C’est le 7 décembre dernier que j’ai commencé à écrire Le Docteur Pascal, et je le terminerai sûrement vers le milieu de mais. Le premier chapitre paraîtra, dans La Revue hebdomadaire, le samedi 18 mars ; et, comme il y aura quatorze chapitres et qu’un chapitre paraîtra dans chaque numéro, la publication s’achèvera le samedi 17 juin. C’est vers le 15 que le volume sera publié chez Charpentier.

J’ai actuellement écrit quatre chapitres dont je suis content. Vous savez que je me satisfais bien difficilement. Mais ce qui me soutient, cette fois, c’est que je crois tenir une bonne conclusion à la série entière. Il me semble que, dans le plan, j’ai réussi à mettre le nécessaire, sans tricher avec les multiples questions qui se posaient. C’est bien la fin des Rougon-Macquart que j’écris, historiquement, scientifiquement et philosophiquement. Voilà trois vilains adverbes, mais ils disent avec netteté ce que je veux dire. Je n’espère point un gros succès, tumultueux comme celui de La Débâcle ; mais je serai ravi, si l’on trouve que j’ai été jusqu’au bout de mon œuvre sans défaillance, et si l’on juge que ce dernier roman est bien le nœud qui arrête la chaîne des dix-neuf autres. J’ai essayé de finir simplement et grandement. »

Lettre à Jacques van Santen Kolff, 25 janvier 1893.

« Je ne sais où vous avez pris les renseignements dont vous me parlez, sur Le Docteur Pascal.

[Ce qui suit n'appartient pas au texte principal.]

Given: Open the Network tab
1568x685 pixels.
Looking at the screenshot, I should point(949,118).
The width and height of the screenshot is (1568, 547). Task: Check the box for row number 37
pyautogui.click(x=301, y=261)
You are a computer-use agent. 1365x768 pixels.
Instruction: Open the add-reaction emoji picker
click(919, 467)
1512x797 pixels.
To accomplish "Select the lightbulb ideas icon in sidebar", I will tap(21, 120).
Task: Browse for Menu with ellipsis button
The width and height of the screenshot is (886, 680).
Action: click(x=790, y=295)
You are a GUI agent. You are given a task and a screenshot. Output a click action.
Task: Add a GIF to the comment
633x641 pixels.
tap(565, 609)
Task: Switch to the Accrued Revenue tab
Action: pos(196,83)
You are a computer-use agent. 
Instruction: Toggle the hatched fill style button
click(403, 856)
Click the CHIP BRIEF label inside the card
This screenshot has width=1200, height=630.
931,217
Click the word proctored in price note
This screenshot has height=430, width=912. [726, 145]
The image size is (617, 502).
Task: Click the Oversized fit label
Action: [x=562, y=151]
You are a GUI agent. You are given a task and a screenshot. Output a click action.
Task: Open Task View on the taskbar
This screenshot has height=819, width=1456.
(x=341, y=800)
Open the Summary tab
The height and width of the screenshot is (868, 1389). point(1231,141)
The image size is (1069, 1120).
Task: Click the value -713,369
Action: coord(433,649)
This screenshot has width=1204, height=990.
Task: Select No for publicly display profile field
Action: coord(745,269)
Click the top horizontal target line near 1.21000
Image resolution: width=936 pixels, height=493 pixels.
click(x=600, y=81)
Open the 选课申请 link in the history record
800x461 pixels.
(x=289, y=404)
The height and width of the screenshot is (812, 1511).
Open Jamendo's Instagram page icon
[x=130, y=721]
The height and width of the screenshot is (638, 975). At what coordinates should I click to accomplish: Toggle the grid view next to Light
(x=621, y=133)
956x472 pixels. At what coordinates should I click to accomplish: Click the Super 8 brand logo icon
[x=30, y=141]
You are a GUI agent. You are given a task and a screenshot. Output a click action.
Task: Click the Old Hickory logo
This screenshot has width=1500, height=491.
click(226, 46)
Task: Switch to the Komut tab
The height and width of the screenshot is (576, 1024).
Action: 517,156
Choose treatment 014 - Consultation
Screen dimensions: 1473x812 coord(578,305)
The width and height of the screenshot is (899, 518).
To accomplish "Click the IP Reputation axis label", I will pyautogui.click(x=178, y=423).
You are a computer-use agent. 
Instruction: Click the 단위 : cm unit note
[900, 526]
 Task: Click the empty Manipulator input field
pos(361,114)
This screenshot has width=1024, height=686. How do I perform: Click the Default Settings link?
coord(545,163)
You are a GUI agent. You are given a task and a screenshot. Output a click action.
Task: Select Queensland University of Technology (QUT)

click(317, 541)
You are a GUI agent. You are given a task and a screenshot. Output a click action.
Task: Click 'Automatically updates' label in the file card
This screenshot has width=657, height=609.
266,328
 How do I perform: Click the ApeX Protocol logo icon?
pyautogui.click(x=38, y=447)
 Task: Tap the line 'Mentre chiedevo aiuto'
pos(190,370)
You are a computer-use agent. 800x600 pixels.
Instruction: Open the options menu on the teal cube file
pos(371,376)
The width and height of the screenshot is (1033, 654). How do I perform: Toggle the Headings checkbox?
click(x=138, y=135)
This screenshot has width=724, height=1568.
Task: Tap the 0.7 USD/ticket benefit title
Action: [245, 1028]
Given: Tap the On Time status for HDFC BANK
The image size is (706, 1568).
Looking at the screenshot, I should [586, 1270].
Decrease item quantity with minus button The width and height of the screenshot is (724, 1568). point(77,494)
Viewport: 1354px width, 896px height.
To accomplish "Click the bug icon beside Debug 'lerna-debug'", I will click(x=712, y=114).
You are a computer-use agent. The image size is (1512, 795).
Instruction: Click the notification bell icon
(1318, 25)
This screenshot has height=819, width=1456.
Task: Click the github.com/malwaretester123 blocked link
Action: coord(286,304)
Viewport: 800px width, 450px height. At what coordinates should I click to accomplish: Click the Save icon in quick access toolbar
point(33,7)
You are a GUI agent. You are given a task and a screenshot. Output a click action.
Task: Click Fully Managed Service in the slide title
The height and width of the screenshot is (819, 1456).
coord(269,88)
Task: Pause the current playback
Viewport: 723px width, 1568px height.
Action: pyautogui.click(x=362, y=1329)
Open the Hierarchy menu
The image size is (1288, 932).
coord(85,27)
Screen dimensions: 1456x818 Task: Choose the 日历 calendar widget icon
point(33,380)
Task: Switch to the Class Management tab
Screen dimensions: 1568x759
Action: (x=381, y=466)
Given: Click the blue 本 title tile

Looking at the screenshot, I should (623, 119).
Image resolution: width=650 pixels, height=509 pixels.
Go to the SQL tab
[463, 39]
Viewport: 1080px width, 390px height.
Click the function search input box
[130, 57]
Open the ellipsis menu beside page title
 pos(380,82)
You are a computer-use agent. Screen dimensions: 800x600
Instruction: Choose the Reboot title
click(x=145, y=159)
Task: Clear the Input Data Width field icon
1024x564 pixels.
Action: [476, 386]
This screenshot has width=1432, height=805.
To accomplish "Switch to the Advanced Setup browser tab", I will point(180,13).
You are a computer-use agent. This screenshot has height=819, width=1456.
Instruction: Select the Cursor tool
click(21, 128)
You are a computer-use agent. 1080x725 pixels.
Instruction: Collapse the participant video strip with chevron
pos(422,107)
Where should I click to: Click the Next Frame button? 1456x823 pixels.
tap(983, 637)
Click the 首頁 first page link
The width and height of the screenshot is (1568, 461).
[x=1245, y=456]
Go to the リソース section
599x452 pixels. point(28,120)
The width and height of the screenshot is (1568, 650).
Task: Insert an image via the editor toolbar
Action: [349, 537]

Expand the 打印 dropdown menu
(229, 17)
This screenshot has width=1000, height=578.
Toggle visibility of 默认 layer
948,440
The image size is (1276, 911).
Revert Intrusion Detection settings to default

Ils sont exacts, bien qu’un peu déformés. Ainsi, il est très vrai que le fils de Maxime, Charles, se trouve en présence de tante Dide, sa trisaïeule, la mère, la souche de toute la famille. Voici vingt ans que je la réserve pour cette rencontre dernière. Il est très vrai aussi que j’avais songé à utiliser certains détails qu’on m’avait fournis sur les tourments intimes endurés par Claude Bernard ; mais les nécessités de mon récit, le cadre dans lequel il faut que je m’enferme, ne m’ont pas permis de les employer comme j’aurais voulu ; on n’en retrouvera que des miettes dans mon œuvre. Enfin, il est encore très vrai que le livre finira par une mère allaitant son enfant. Il n’y a seulement rien là d’« idéaliste ». C’est au contraire, selon moi, tout à fait « réaliste ». La vérité est que je conclurai par le recommencement éternel de la vie, par l’espoir en l’avenir, en l’effort constant de l’humanité laborieuse. Il m’a semblé brave, en terminant cette histoire de la terrible famille des Rougon-Macquart, de faire naître d’elle un dernier enfant, l’enfant inconnu, le Messie de demain peut-être. Et une mère allaitant un enfant, n’est-ce pas l’image du monde continué et sauvé ?

Voici que j’ai écrit à peu près la moitié du Docteur Pascal, et je suis content, autant que je puis l’être. Ce qui m’amuse, c’est que j’y mets l’explication et la défense de toute la série des dix-neuf romans qui ont précédé ce vingtième. Enfin, ma passion littéraire s’y satisfait. »

Lettre à Jacques van Santen Kolff, 22 février 1893.